# CHECK YOUR UNDERSTANDING:
a. Answer these questions using the Billy Lustig biography:
(i) On what date did Lustig die?
(ii) Who owned the coffee house that Lustig walked into?
(iii) How many shots did the gunmen fire at Lustig, and how many hit him?
b. List every street or avenue named in the Billy Lustig biography.
c. Write what comes next in the Billy Lustig biography, beginning right after its last sentence.

# TEXT PROVIDED:
________

- Born: William Lustig
- Died: August 16, 1913 Manhattan, New York, United States
- Cause of death: Murdered
- Known for: New York gang leader and labor racketeer; ally of Philip "Pinchy" Paul during the first Labor Slugger War.

= Billy Lustig =

American gangster

William Lustig was an American gang leader and labor racketeer. He was one of several independent gang leaders operating in Manhattan's Lower East Side and, along with Abe "Little Rhodey" Roch and Philip "Pinchy" Paul, led a small coalition of gangs to break the monopoly held by Joseph "Joe the Greaser" Rosenzweig and Benjamin "Dopey Benny" Fein during the first "Labor Slugger War". Lustig was also employed as a clerk and whose brother was a detective attached to the office of District Attorney Charles S. Whitman.

==Biography==
On the night of August 4, 1913, Lustig was followed by four unidentified men in a car while walking down Third Avenue. Lustig did not notice his pursuers and, upon reaching 14th Street, he walked into a coffee house owned by Humpty Jackson. Two of the gunmen followed Lustig into the establishment where, seeing Lustig at a table, they fired five times at him. Only two of their shots hit Lustig who fell to the ground with a bullet in his shoulder and stomach. The gunmen then returned outside and ran to 12th Street where their accomplices were already waiting, with the motor running, and sped off towards the North River. A crowd had already gathered in front of Jackson's place as soon as the first shots were heard and a few bystanders managed to chase the car all the way to Cooper Street before losing sight of them. One man was able to copy the license plate but police were unable to find a match in the state motor car records.

________

# DATASET EXTRACT:

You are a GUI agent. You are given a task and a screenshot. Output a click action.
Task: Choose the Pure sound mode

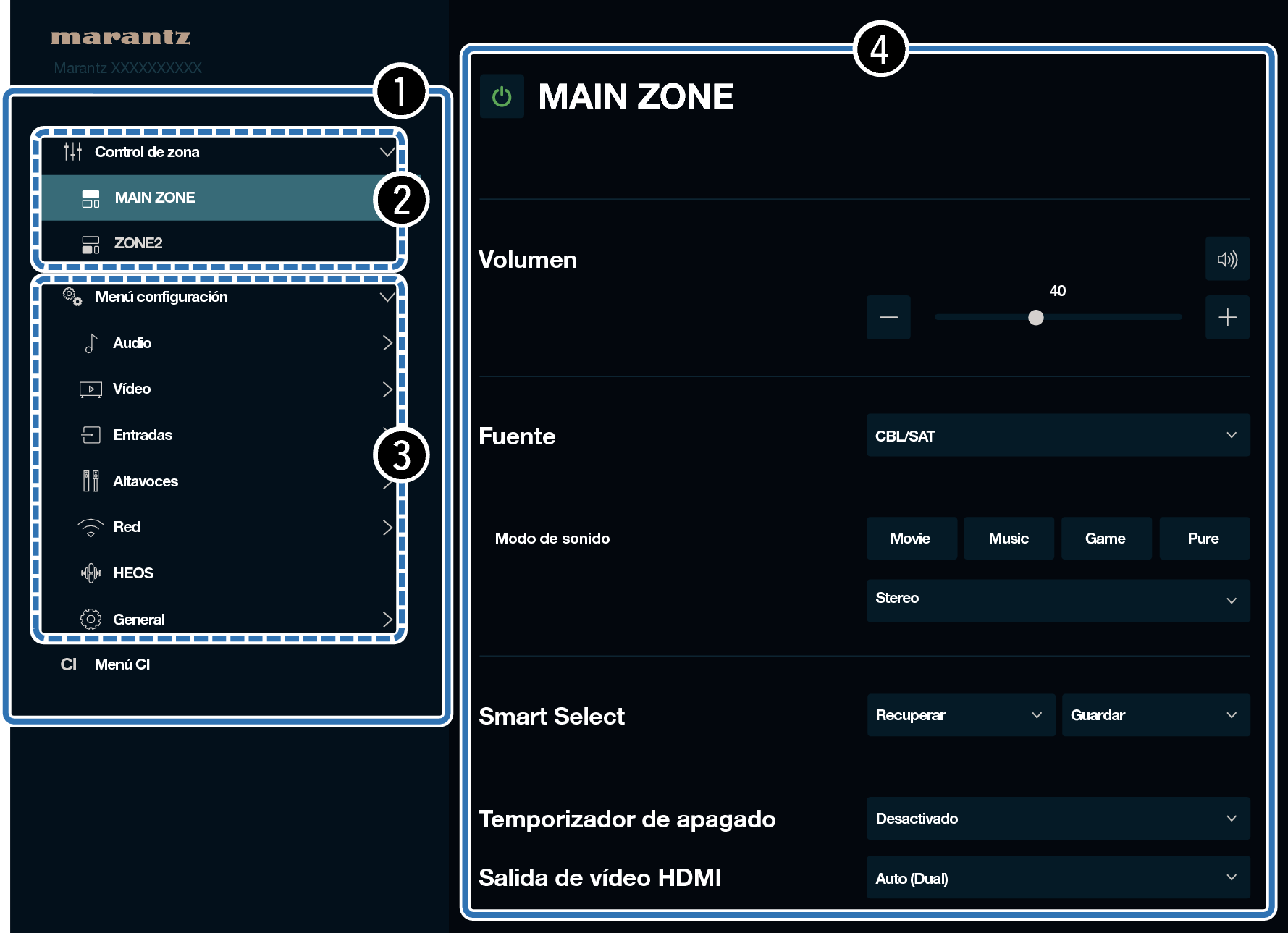pos(1203,538)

________

# ANSWERS PER TASK:
a.
(i) August 16, 1913
(ii) Humpty Jackson
(iii) Five shots were fired, and two hit him.

b. Third Avenue, 14th Street, 12th Street, Cooper Street

c.
Upon questioning witnesses at the scene, one man claimed that Lustig and the other two men had been quarreling over a girl. Another version told to police was that Lustig had been lured to the coffee house by a telephone message from a young woman. Three pistols were found on the sidewalk outside. Police officials at the time suspected that the shooting was linked the murder of gambler Rosenthal murder case the previous year due to the similarities of both the method and escape as well as the car's description, a Shapiro's grey auto, with the noted exception of the license plates.

Lustig was found unconscious by officers arriving on the scene and was brought to Bellevue Hospital where he underwent surgery. Doctors initially stated that there was little hope of recovery, however Lustig was able to pull through and it was announced he was out of danger a day later. Lustig was questioned by Deputy Police Commissioner George Samuel Dougherty and his team of detectives, who were investigating the rising violence in the East Side, but Lustig refused to identify his attackers responding only that he would settle it on his own.

Of the two bullets, the one lodged near his spine was removed from his stomach upon his arrival at the hospital. The other bullet under the collarbone was to have been taken out later that week. On August 14, he left the hospital where he stayed at his mother's house.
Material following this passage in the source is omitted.